With a hypermedia approach, the browser is “dumb” and doesn’t need to worry about this. As a developer, I can capture this rule in one place, the server.

Reduced coordination complexity

The complexity of SPAs has created a shift into backend and frontend silos, which carries a cost.

The typical backend/frontend team divide causes a lot of inefficiencies in terms of teamwork, with hand-offs and miscommunication, and makes getting stuff done harder. Many people mistake individual efficiencies as the most critical metric and use that as justification for these silos. They see lots of PRs being merged, and lots of heat being generated, but ignoring the coordination costs.

For example, let’s assume you want to add a new piece of data to a page or add a new button. For many teams, that’ll involve meetings between teams to discuss and agree on the new API, creating fakes for the frontend team to use and finally coordinating releases.

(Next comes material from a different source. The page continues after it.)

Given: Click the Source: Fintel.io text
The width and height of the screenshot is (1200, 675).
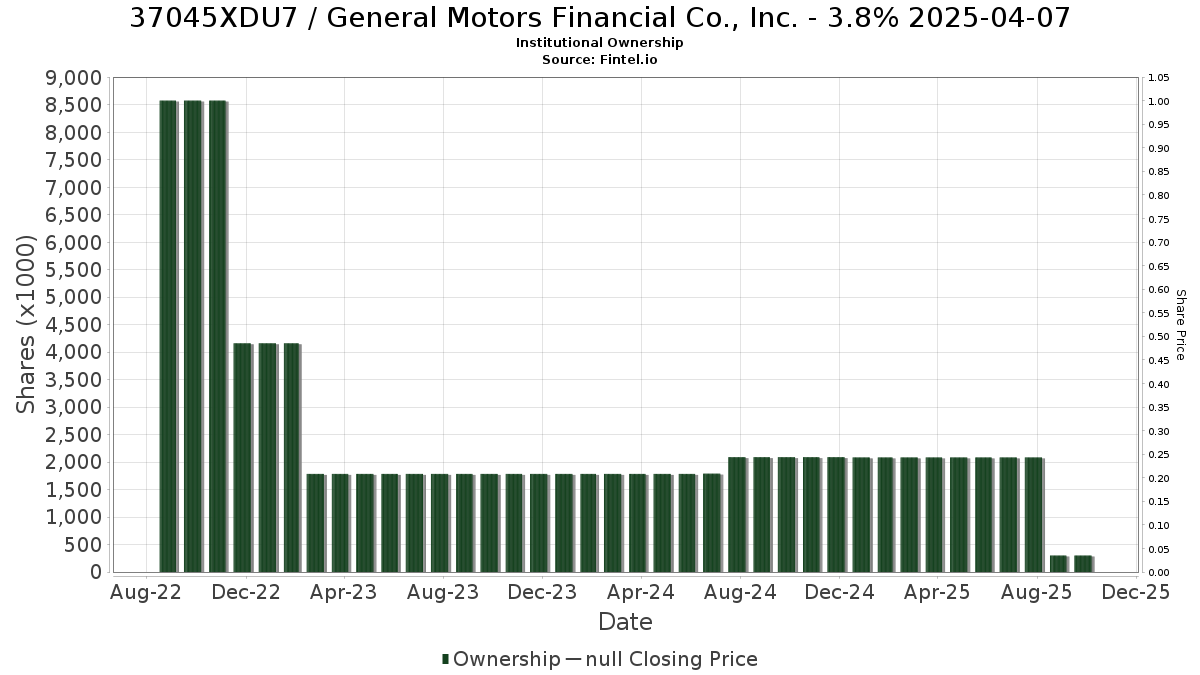Looking at the screenshot, I should pyautogui.click(x=600, y=59).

In the hypermedia approach, you don’t have this complexity at all. If you wish to add a button to the page, you can add it, and you don’t need to coordinate efforts. You don’t have to worry so much about API design. You are free to change the markup and content as you please.

Teams exchanging data via JSON can be extremely brittle without care and always carries a coordination cost. Tools like consumer-driven contracts can help, but this is just another tool, another thing to understand and another thing that goes wrong.

This is not to say there is no room for specialisation. I’ve worked on teams where the engineers built the web application “end to end”, but we had people who were experts on semantic, accessible markup who helped us make sure the work we did was of good quality. It is incredibly freeing not to have to negotiate APIs and hand off work to one another to build a website.

More options

Rendering HTML on the server is a very well-trodden road. Many battle-tested and mature tools and libraries are available to generate HTML from the server in every mainstream programming language and most of the more niche ones.

Wrapping up

I encourage developers looking to reduce the costs and complexities of web application development to check out HTMX. If you’ve been reluctant to build websites due to the fair assessment that front-end development is difficult, HTMX can be a great option.

I’m not trying to claim that SPAs are now redundant; there will still be a real need for them when you need very sophisticated and fast interactions where a roundtrip to the server to get some markup won’t be good enough.

In 2018 I asserted that a considerable number of web applications could be written with a far simpler technological approach than SPAs. Now with the likes of HTMX, this assertion carries even more weight. The frontend landscape is dominated by waiting for a new framework to relieve the problems of the previous framework you happened to be using. The SPA approach is inherently more complicated than a hypermedia approach, and piling on more tech might not be the answer, give hypermedia a go instead.